Antonio Meneses faz três apresentações em São Paulo

Antonio Meneses faz três apresentações em São Paulo

O violoncelista se juntará ao colega David Chew

João Luiz Sampaio, O Estado de S. Paulo

10 Março 2015 | 18h27

 O violoncelista Antonio Meneses e a cravista Rosana Lanzelotte subiram juntos ao palco pela primeira vez no início dos anos 1990, mas a colaboração não esmoreceu.

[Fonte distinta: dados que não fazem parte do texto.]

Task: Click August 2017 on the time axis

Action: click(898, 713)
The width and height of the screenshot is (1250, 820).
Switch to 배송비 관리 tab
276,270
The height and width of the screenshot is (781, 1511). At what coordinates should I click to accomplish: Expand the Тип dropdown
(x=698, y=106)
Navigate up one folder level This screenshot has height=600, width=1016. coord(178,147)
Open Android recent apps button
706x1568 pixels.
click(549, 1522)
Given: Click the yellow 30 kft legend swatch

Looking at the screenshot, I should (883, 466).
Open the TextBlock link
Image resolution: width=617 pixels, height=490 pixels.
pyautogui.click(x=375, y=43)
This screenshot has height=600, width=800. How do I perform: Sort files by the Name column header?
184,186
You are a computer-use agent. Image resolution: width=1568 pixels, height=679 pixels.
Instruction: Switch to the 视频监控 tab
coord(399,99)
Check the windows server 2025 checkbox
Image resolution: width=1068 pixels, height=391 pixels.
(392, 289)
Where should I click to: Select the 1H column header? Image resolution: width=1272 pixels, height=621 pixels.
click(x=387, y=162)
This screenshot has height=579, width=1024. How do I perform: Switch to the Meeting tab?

E os dois artistas se juntam ao também violoncelista David Chew para lançar esta quarta, 11, a partir das 18 horas, na Livraria Cultura do Shopping Villa-Lobos, o novo documento desta parceria, o DVD Cello Sonatas, inteiramente dedicado à obra de Vivaldi.

Meneses também vai se apresentar na Sala São Paulo, dentro da temporada da Orquestra Sinfônica do Estado de São Paulo. Sob regência de Celso Antunes, ele será o solista, quinta, sexta e sábado, da interpretação de Schelomo – Rapsódio Hebraica, de Ernest Bloch. E, no domingo, também na Sala, ele se apresenta pela primeira vez em duo com o pianista Arnaldo Cohen, tocando obras de Schumann, Chopin e Brahms.


A relação de Meneses com o universo da música barroca não é nova e não se limita à gravação integral (que ele realizou duas vezes) das suítes para violoncelo de Bach. E está bastante associada à parceria com Lanzelotte. Dois anos depois do primeiro concerto juntos, em 1995, eles entraram em estúdio para gravar as seis sonatas para violoncelo de Carlo Graziani. E, em 2009, voltaram a se unir para o CD Brillante, dedicado a autores do século 18: além de Graziani, Bocherini, Bréval e Haydn. 

Desta vez, os dois se juntaram ao violoncelista David Chew, norte-americano radicado no Brasil, que teve a ideia do DVD: em 2007, convidou Rosana e Meneses para participar do tradicional festival do qual é diretor, o Rio Cello Encounter. Em seguida, começaram a trabalhar na gravação, ao longo de dois anos, nas igrejas Nossa Senhora da Glória do Outeiro e do Bonsucesso.

O ambiente é um diferencial atraente, mas não o único. O repertório de Meneses está bastante associado à música romântica, do século 19, e ele mesmo se diz “um eterno amador” quando o assunto é a música barroca.